Kakinya menyenggol meja kopi.
Tangannya gemetar memegang ponselnya sendiri.
Dia tidak bisa bernapas di ruangan ini. Oksigennya habis disedot ego Bella.
"Aku... mau ke kamar mandi," kata Yuni.
Dia tidak menunggu jawaban Bella.
Dia berbalik.
Berjalan cepat. Setengah berlari.
Menuju Sayap Timur.
Menjauh dari Bella dan ponsel jahatnya.
Menjauh dari ruang tengah yang mewah itu.
Menjauh dari komentar-komentar yang menyebutnya "pembantu" dan "dukun".
Dia berlari di lorong.
Mengabaikan tatapan bingung pelayan yang berpapasan dengannya.
Dia masuk ke kamarnya.
Membanting pintu kayu jati itu.
Menguncinya. Klik. Klik.
Dia melempar tas "buruk rupa" itu ke lantai.
Tas yang dia beli dengan uang tabungan pertamanya dari kerja di perpustakaan dua tahun lalu.
Tas yang dia banggakan karena awet dan muat banyak buku.
Sekarang terlihat seperti sampah di atas lantai marmer vila yang mengkilap.
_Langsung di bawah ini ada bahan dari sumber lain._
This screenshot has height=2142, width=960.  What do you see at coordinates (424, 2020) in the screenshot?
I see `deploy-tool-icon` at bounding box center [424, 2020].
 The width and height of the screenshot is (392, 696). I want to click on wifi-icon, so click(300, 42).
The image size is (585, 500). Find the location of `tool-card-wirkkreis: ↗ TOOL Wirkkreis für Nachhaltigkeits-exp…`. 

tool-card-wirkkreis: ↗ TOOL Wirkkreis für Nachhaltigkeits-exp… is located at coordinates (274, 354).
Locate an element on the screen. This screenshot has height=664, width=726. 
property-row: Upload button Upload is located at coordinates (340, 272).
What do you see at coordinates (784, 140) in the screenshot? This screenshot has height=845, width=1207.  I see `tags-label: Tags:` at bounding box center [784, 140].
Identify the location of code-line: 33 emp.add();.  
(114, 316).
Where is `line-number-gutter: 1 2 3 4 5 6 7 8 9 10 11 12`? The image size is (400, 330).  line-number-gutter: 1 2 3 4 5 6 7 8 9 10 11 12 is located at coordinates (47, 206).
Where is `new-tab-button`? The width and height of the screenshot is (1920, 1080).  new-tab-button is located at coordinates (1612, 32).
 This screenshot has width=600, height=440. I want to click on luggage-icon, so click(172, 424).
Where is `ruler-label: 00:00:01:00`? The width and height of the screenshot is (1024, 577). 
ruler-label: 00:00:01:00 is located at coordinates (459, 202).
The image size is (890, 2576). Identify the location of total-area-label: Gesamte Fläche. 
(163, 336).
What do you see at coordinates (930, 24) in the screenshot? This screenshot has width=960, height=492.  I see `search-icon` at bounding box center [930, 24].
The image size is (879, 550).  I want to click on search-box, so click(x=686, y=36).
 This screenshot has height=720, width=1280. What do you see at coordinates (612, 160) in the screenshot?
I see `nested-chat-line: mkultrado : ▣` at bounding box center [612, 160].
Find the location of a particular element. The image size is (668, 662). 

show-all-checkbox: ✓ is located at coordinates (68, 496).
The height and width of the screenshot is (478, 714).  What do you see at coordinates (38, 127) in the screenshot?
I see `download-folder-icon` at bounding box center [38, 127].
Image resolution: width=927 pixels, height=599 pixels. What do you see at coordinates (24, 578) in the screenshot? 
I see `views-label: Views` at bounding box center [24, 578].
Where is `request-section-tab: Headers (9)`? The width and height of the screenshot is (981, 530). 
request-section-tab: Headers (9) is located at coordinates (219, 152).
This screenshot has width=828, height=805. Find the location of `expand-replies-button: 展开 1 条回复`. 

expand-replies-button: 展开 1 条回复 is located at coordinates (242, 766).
Sampah yang tidak layak ada di sini.
Yuni merosot di balik pintu.
Memeluk lututnya.
Dia tidak menangis meraung.
Air matanya tertahan oleh kemarahan yang membakar dada.
Marah pada Bella yang manipulatif.
Marah pada Juan yang meninggalkannya sendirian.
Dan marah pada dirinya sendiri... karena merasa malu menjadi dirinya sendiri.
Kenapa dia harus malu beli baju di pasar? Kenapa dia harus malu tasnya mengelupas?
Itu hasil keringatnya.
Tapi di rumah ini... keringat tidak dihargai. Hanya merek yang dihargai.
Ponselnya bergetar lagi di kasur.
Bukan notifikasi Instagram. Yuni tidak punya aplikasinya.
Pesan WhatsApp.
Dari Juan.
Juan: Kamu di mana? Aku balik ke ruang tengah kok kosong?
Juan: Bella posting story. Aku baru liat.
Juan: Sialan Bella.
Juan: Yuni?
Juan: Jawab.
Juan: Jangan baca komennya.
Juan: Aku ke kamar kamu sekarang.
Yuni mematikan ponselnya.
Melemparkannya ke tumpukan bantal.
Dia butuh diam.
Dia butuh menghilang dari dunia digital dan dunia nyata.
Serangan digital ini lebih menyakitkan daripada tatapan merendahkan Clarissa.
Karena tatapan Clarissa hanya dilihat segelintir orang di meja makan.
Tapi jejak digital itu abadi. Dan dilihat ribuan orang.
Dan sekarang, seluruh dunia tahu kalau sepatu kaca Cinderella ini...
Memang retak, murahan, dan dibeli di pasar loak.